Si nous croyons au primat de la vérité, il nous faut reconnaître que le danger dénoncé, celui d’une légitimation de la situation actuelle, d’une favorisation de la perspective pluraliste, danger que même Mgr Fellay avait avancé à partir de l’an 2000 (de façon un peu trop schématique, mais pas tout à fait à tort), en le présentant comme un danger inacceptable de l’accord, aujourd’hui subsisterait encore plus, même si on ne lui faisait pas signer (d’autres) textes.
Ou donc le chef de la Fsspx reconnait sérieusement s’être trompé ou, si le contexte était trop défavorable hier car l’Autorité ne revenait pas à la Tradition, et on aurait été complice du pluralisme relativiste, il s’ensuit alors qu’aujourd’hui il est encore plus défavorable.
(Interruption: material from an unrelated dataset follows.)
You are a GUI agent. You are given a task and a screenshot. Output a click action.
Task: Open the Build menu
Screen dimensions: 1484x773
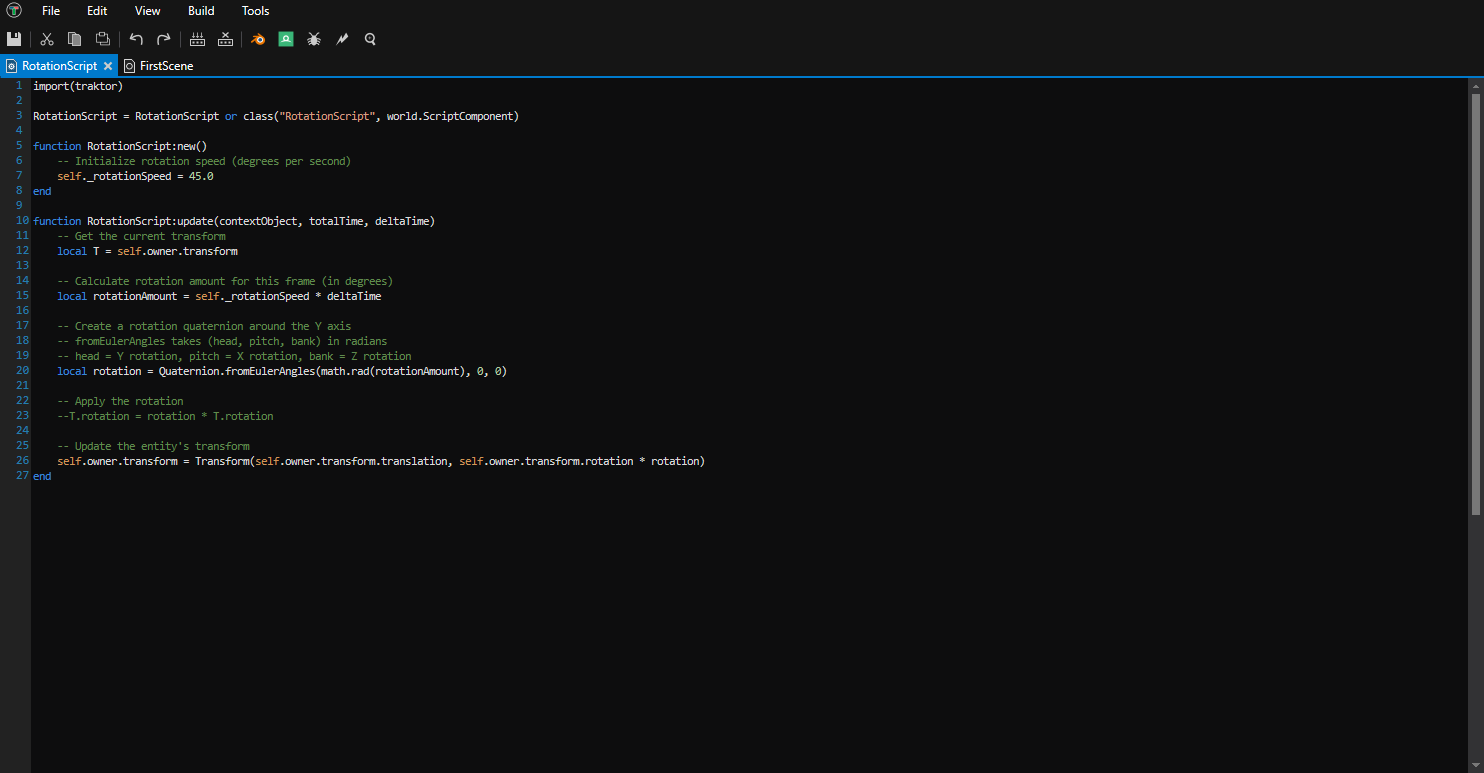(x=200, y=11)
En suivant fidèlement ce que lui-même a dit, il ne peut pas se prêter à une telle chose; et ce n’est pas sérieux de se couvrir avec la feuille de figuier du discours, objectivement hypocrite, d’une Rome qui lui court après pour lui offrir une reconnaissance, sans aucun concours de sa part. Certes lorsqu’il va en pèlerinage à Rome il doit bien manger quelque part.... Pourquoi pas à Sainte Marthe ? On y mange bien, ce n’est pas cher, les serveurs sont sympathiques.... et tiens comme par hasard il y déjeunait aussi le complexe Pontife sud américain. Mais vous savez quoi ! Tant que j’y suis je lui passe mon bonjour en passant...
Si nous croyons au primat de la vérité, invitons chacun a assumer ses responsabilités avec honnêteté intellectuelle : il est vrai, cet accord de style bergolien, vers lequel - c’est un fait - on manifeste de la disponibilité, n’est pas un compromis: c’est une capitulation. On n’accepte pas le Concile Vatican II: on accepte le Concile Vatican III. Ce n’est pas un accord pratique, pas doctrinal : c’est un pragmatique et sans gêne accord de pouvoir, radicalement anti-doctrinal. Et cela au delà du fait qu’il arrive à terme ou pas, comme cela s’est déjà produit dans le passé. Pourvu qu’on sauve la façade, pourvu qu’on sauve son propre orgueil, on peut trahir la substance.
Si on n’a pas encore renoncé à réfléchir, comment tant de monde, dans ces milieux, peut-il ne pas s’en rendre compte?